Alice Kettle, MCR based textiles artist on innovation through stitch, the Brookfield Properties Craft award and Manchester’s textiles DNA.
In this week’s interview, we had the pleasure of catching up with Manchester based textile artist, Alice Kettle after her tremendous success in achieving the Brookfield Properties Craft award at Collect art fair.
Alice kindly shares with us where her affinity with needle and thread began, the rich heritage of textile manufacture instilled in Manchester School of Art and more widely the Northwest, as well as the unique blend of traditional and experimental methods she applies to stitch.
Admirers of Alice’s bold, painterly tapestries and keen to celebrate contemporary craft in the Northwest, we took the opportunity to learn more about her work and creative process.
Firstly, how did you get started?
“I trained in fine art painting and postgraduate textile art at Goldsmith’s in London. I started to stitch whilst there as I had been painting, large expressive works that were about colour. Previously the paintings were abstract works with gestural marks, the stitching translated the same approach but figures appeared.”
Can you please describe your practise?
“I create large wallhangings, often monumental in scale, which are textile works. They have evolved from being purely stitched across the whole surface to a mixture between print and stitch. They depict contemporary events, personal experiences which are often placed within the context of mythology or folk lore. They are a kind of portraiture, where the figures often isolated are contemplative and self reflective.”
Please talk us through your making process.
“I do sketches and paintings which I then scan into photoshop and rework to print up ion an expanded scale. These form the backgrounds for stitching. I work mainly with free machine embroidery which means the needle is like a drawing tool, creating lines across the fabric as you pull it through the machine.
“I use many different types of thread and pull the fabric through at different speeds to encourage a variation in line and texture. To use a thicker thread and make a bolder line I work mainly from the back and in reverse. The process is random and unpredictable, often I stitch again and again across the same area to create dense overlapping lines and cross hatching.”
Can you please describe your affiliation with embroidery as a making process? And how do you think this personal draw to needle and thread came about?
“My mother was always stitching. I am from the generation where all our clothes were made by her. I made my own clothes too. Sewing was everywhere, and I love making things.”
Where do you draw inspiration from to kickstart your projects?
“They build upon each other. Sometimes it is a story I have read, or something has taken place that resonates with me. Recent works have been around people displacement and working with refugees.”
What kinds of contextual and material research inform your work?
“Textile as an artitstc medium has become increasingly prominent. There has been more attention given to material practices and much more writing on this relatively underrepresented area of practice.The context is the fibre art movement and the seminal artistic work of artist such as Magdelena Abacanowicz and Annie Albers whose recent exhibitions were showcased at the Tate.
“The Whitworth Art Gallery in Manchester has led the field with its contemporary art textiles collection and through the seminal Art_Textiles show in Manchester, amongst others, curated by former deputy director Dr Jennifer Harris.”
Congratulations on your recent achievement of the Brookfield Properties Craft Award at Collect! Could you please tell us about your winning works?
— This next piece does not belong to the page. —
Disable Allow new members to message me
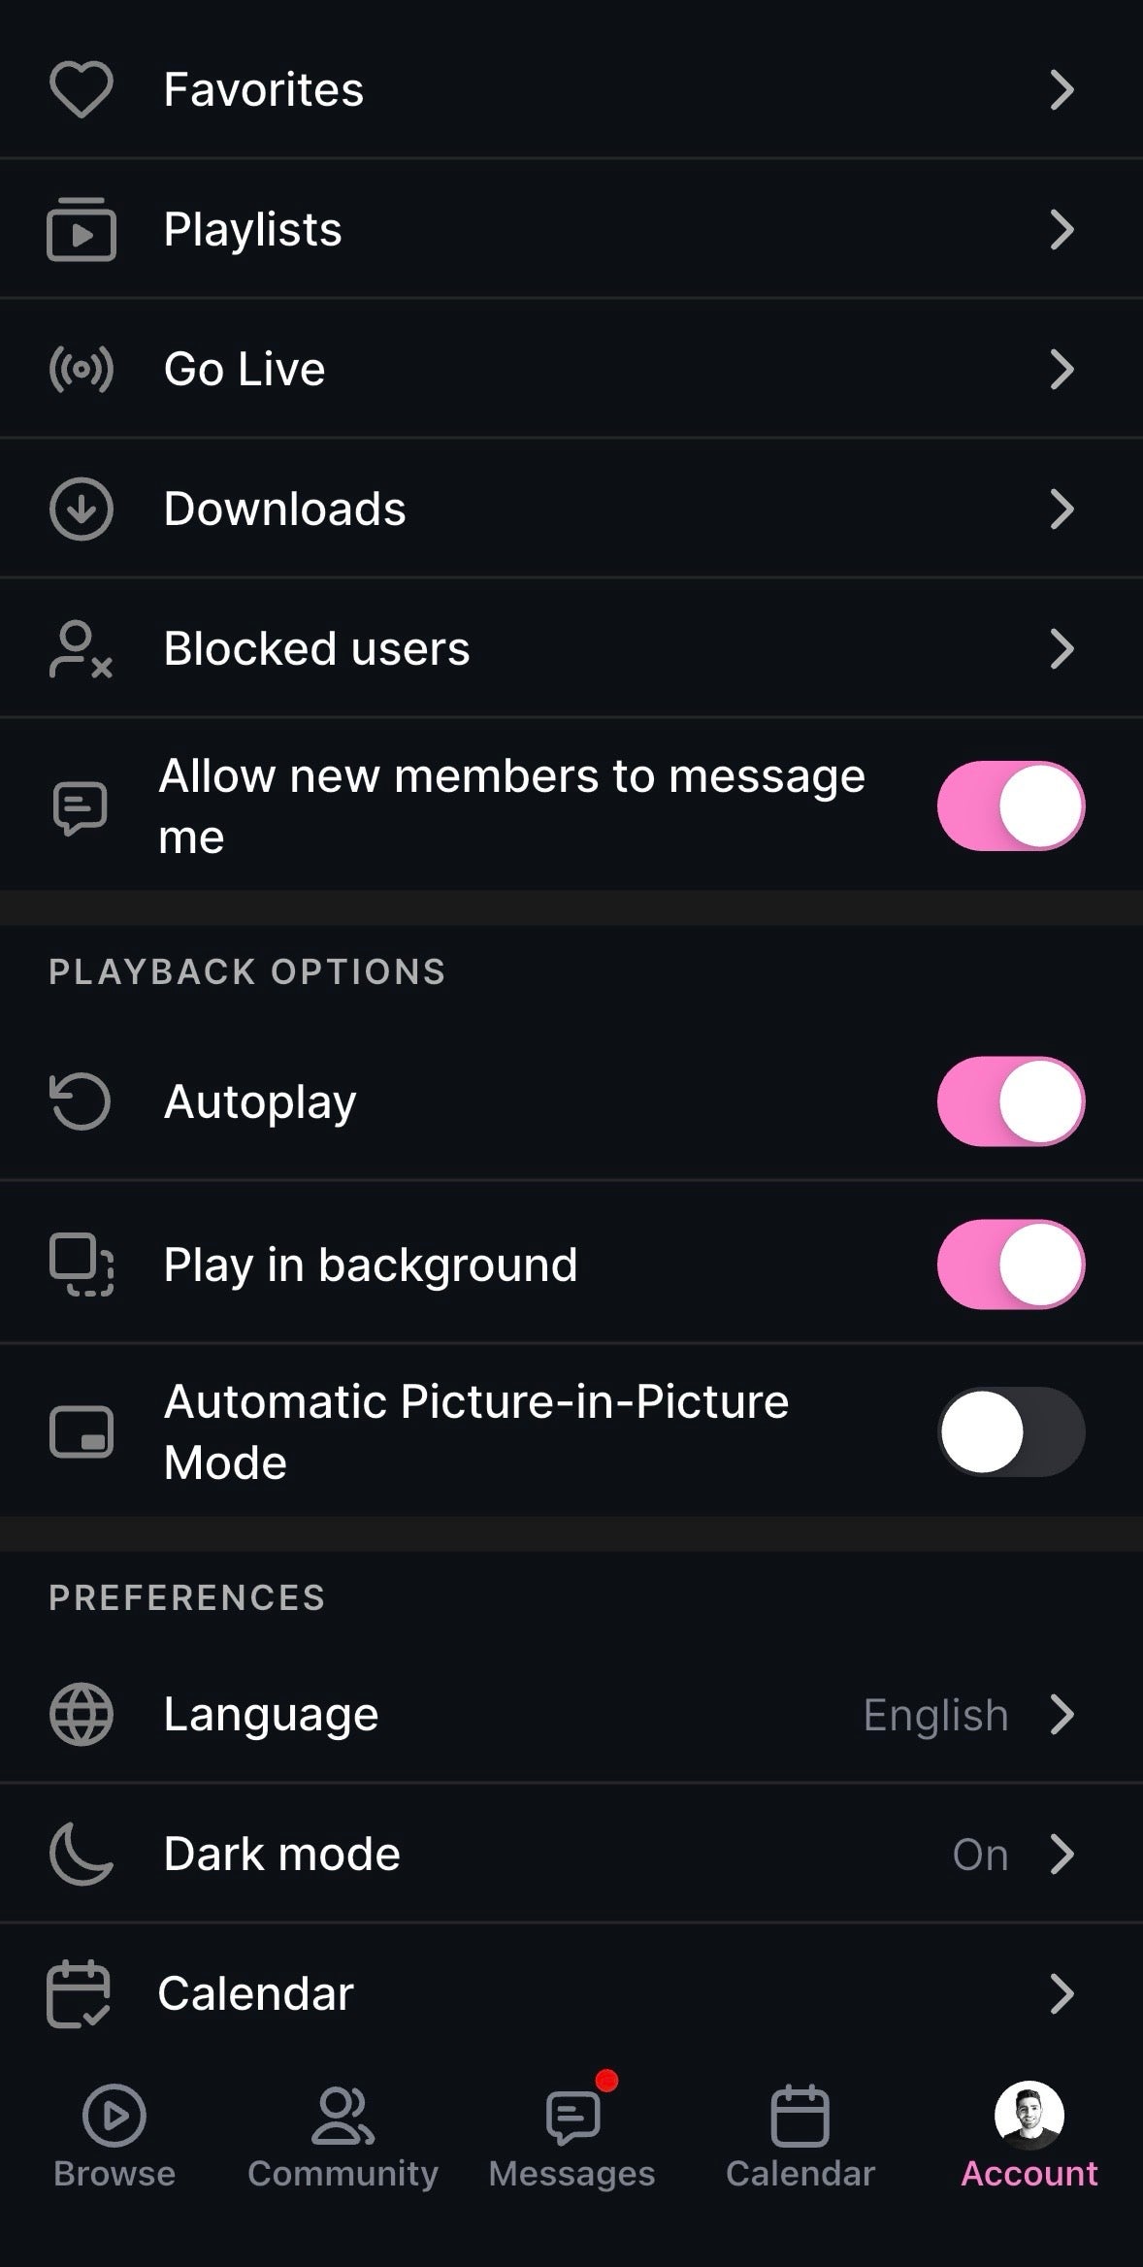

“I was nominated through the Candida Stevens Gallery who represents my work and was showing my work at the Collect exhibition. The theme of her presentation was Oceans, but the interpretation of this was broad, the works I showed included a series of swimmers.”
What does it mean for your practise to be awarded this?
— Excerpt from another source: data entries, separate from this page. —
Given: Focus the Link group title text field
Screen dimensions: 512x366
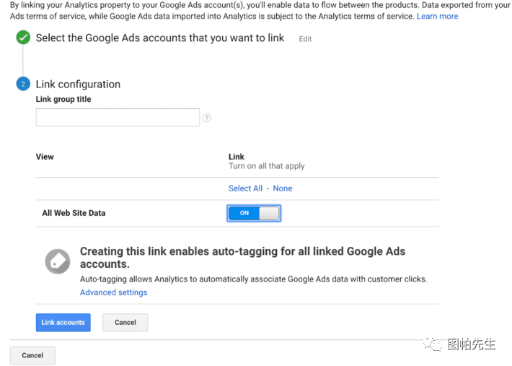Looking at the screenshot, I should [118, 118].
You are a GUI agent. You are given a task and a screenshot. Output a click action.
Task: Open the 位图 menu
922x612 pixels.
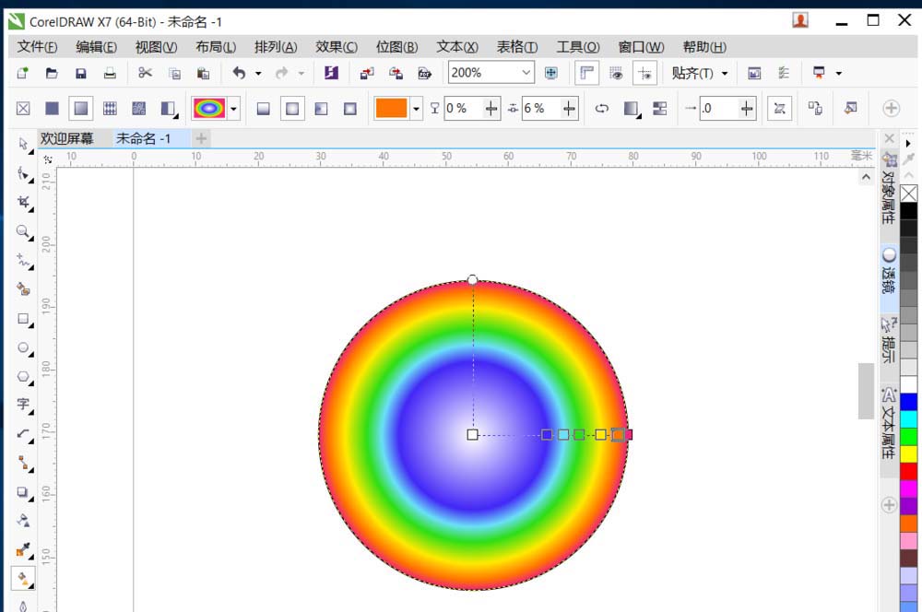click(398, 46)
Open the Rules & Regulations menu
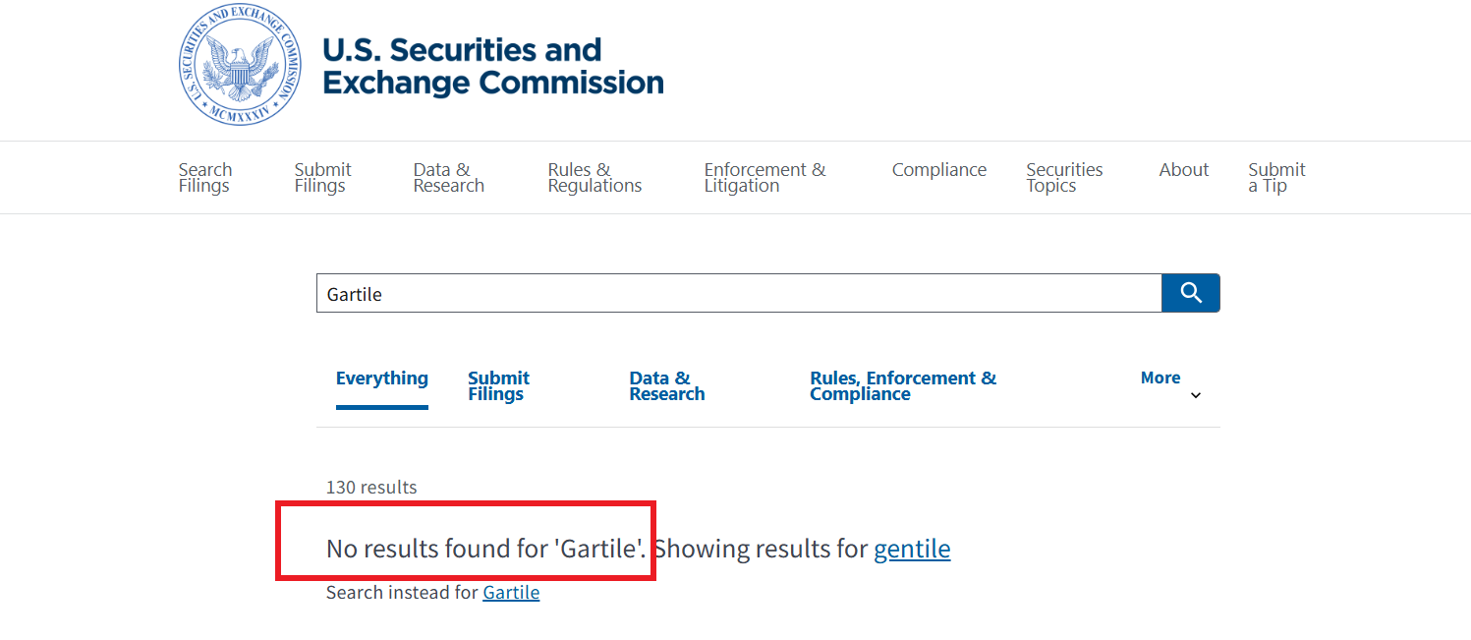Screen dimensions: 1471x640 (594, 178)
“It is amazing and slightly unbelievable. I am proud and it affirms a commitment to working over a career in this field. It has been very hard a lot of the time and just to keep going and feel that I am still excited by working is a great feeling. I have done an awful lot of stitching over the years, so I am proud to champion stitch and other textiles.”
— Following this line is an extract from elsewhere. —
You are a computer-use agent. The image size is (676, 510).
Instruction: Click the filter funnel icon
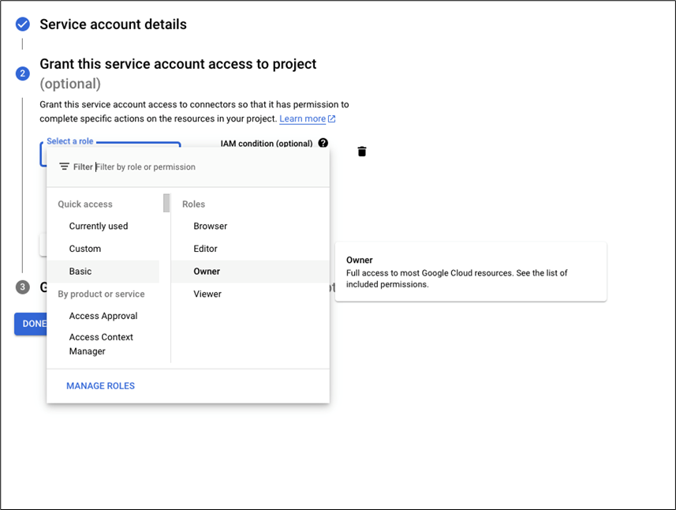(x=65, y=167)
Can you tell us what it means to be a professor of textiles at Manchester School of Art and more widely, a textiles artist in the Northwest?
“My work is in the Whitworth, a key collection in the UK. Manchester has a rich and challenging history that is defined through textiles. Manchester School of Art was established in the 19th century as a design school to support the manufacturing industry, so textiles is in the DNA of the northwest. Innovation in art and design is what we do here.
“The arts school is an amazing place to work with creative students and colleagues. We link with many other people and institutions, such as the British Textile Biennial, the Manchester Craft and Design Centre, the GNCCF, MIF, the museums and art galleries and cultural institutions and activities. It is a truly dynamic and inventive region with incredible talent.
“At Manchester Metropolitan University we want to encourage and support the richness and diversity of individuals and communities, to be inclusive and to use culture to engage and advocate textiles is such a brilliant way to do all these things.”
What does the craft mean to you?
“It means making, learning, knowing how things work, touching and feeling things, creating balance and beauty, knowing how to reuse, reinvent and mend. Craft gives you the language to make the imaginary world real.”
Finally, what’s next?
“I have various exhibitions coming up, so new work in the making. I am involved with a textiles show at the Arnolfini in Bristol and the British Textile Biennial, where we are working with communities in Lancashire and in Karachi.”